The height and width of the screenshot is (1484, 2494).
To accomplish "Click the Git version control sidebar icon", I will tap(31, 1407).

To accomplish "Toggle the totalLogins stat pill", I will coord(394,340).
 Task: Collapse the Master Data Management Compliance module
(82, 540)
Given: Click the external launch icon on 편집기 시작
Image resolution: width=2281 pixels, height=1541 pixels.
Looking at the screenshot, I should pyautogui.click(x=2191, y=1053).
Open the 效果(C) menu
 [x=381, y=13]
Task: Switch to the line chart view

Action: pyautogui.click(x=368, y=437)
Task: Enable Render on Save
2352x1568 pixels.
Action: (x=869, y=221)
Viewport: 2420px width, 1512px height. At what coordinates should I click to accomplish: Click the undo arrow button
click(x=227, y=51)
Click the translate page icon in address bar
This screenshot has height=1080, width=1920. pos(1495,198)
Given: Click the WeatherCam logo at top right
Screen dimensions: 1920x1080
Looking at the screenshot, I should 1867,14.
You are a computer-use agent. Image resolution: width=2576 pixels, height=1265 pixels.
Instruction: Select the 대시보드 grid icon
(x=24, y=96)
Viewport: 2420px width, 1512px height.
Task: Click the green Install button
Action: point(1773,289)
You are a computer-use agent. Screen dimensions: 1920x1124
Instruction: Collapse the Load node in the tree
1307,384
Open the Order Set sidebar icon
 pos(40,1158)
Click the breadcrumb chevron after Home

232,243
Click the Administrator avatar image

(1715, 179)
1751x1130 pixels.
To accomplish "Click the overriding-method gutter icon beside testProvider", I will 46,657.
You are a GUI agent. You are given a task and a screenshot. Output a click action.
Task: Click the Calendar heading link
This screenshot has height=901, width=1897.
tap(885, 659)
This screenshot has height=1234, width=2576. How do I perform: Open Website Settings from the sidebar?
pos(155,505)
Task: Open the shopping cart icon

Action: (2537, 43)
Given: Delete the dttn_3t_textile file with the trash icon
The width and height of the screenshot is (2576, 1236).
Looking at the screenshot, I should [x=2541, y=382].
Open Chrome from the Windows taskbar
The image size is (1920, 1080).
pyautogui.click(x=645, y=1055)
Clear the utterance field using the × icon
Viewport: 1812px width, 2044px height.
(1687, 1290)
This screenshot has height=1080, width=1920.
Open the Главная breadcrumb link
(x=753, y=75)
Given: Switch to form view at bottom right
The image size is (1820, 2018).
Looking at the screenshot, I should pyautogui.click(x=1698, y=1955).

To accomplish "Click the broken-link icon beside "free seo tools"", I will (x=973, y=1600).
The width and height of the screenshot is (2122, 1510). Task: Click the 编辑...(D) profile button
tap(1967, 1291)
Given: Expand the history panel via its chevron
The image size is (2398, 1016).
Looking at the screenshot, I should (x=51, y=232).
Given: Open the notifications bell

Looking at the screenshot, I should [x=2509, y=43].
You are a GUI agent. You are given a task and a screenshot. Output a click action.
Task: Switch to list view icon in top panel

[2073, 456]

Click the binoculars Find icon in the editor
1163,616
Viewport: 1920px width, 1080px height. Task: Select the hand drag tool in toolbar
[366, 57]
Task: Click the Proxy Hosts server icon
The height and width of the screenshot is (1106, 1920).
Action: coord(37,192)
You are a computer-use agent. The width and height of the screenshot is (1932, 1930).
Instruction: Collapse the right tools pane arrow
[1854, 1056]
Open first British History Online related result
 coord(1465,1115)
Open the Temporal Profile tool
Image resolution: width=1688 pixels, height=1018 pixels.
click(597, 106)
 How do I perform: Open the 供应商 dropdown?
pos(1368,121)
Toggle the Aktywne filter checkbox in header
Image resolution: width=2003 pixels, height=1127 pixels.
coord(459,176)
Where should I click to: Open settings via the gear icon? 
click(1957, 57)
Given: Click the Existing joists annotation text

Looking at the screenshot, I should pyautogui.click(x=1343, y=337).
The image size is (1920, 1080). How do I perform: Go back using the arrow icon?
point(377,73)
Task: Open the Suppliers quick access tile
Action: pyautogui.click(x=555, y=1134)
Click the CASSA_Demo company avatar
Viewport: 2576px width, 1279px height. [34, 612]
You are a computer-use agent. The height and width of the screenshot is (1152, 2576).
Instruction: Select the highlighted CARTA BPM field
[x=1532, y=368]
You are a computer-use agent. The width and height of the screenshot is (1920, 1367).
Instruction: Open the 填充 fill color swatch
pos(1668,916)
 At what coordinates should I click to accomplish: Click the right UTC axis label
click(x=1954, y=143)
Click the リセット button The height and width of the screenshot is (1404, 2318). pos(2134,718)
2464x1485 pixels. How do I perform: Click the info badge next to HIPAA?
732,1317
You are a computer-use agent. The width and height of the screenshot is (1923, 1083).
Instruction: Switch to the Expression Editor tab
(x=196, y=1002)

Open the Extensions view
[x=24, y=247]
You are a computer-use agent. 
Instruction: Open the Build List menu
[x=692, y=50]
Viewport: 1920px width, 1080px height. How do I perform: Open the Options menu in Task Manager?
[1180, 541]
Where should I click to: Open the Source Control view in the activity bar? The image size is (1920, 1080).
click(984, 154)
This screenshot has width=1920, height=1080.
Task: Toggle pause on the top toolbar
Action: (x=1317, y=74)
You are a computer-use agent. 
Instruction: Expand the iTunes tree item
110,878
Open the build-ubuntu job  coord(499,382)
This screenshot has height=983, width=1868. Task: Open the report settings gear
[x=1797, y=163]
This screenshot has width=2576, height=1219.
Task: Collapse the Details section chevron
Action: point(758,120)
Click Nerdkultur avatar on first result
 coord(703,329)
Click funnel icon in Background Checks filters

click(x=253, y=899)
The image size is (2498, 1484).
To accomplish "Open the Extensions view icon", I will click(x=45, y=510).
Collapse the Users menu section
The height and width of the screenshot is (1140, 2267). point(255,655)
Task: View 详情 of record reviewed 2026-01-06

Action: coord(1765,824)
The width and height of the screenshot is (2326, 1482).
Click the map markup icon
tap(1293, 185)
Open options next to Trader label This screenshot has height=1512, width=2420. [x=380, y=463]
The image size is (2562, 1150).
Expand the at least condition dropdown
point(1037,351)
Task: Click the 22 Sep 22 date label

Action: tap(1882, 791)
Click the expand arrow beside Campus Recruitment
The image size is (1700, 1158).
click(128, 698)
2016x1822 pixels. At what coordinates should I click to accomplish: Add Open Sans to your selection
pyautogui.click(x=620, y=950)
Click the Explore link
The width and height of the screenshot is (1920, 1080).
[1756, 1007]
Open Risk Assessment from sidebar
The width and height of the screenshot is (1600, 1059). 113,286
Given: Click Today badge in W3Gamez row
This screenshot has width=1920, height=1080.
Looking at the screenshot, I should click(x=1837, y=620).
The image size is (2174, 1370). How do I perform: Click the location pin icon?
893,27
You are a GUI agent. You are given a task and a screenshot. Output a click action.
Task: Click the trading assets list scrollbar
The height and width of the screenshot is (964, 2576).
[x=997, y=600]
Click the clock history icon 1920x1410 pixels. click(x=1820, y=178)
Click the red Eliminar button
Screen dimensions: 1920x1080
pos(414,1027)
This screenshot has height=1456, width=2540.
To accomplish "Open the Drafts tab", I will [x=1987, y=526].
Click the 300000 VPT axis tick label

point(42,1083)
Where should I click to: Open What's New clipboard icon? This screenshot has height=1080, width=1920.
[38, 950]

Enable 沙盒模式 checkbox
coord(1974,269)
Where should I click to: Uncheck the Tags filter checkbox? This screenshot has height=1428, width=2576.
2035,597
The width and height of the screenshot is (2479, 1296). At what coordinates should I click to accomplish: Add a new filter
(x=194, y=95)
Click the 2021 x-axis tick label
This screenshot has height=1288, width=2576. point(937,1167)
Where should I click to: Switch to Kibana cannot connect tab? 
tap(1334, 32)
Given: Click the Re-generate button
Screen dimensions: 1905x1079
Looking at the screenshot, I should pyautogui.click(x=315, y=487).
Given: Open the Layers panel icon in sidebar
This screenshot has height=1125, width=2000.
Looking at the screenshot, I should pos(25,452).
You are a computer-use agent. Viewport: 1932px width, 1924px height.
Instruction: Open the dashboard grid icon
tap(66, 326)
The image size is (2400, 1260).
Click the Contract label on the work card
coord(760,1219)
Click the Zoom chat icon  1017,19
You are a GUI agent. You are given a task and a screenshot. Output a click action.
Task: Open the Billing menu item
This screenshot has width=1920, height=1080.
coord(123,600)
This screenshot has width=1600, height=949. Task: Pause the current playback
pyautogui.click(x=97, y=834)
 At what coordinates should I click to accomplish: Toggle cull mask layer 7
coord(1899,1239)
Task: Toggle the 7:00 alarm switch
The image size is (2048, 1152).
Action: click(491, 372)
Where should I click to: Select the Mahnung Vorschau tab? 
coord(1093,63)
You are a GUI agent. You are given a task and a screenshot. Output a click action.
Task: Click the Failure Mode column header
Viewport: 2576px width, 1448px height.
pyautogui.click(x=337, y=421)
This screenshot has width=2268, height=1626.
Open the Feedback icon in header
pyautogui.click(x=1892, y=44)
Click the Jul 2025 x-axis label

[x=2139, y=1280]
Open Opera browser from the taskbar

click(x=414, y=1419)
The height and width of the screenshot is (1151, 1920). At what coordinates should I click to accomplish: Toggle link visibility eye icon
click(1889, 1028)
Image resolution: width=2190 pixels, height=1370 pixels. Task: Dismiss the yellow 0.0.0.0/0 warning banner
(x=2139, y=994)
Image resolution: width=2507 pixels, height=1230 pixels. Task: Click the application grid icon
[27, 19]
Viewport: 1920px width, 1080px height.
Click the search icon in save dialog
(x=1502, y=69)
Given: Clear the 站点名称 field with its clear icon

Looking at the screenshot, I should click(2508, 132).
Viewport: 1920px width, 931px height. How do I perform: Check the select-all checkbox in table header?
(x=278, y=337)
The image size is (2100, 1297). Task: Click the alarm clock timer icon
+ + +
WHAT YOU NEED TO DO:
Among the lines of the data above, find those with the word "clock" and show them.

RESULT OF THE TASK:
Click the clock history icon 1920x1410 pixels. click(x=1820, y=178)
The image size is (2100, 1297). Task: Click the alarm clock timer icon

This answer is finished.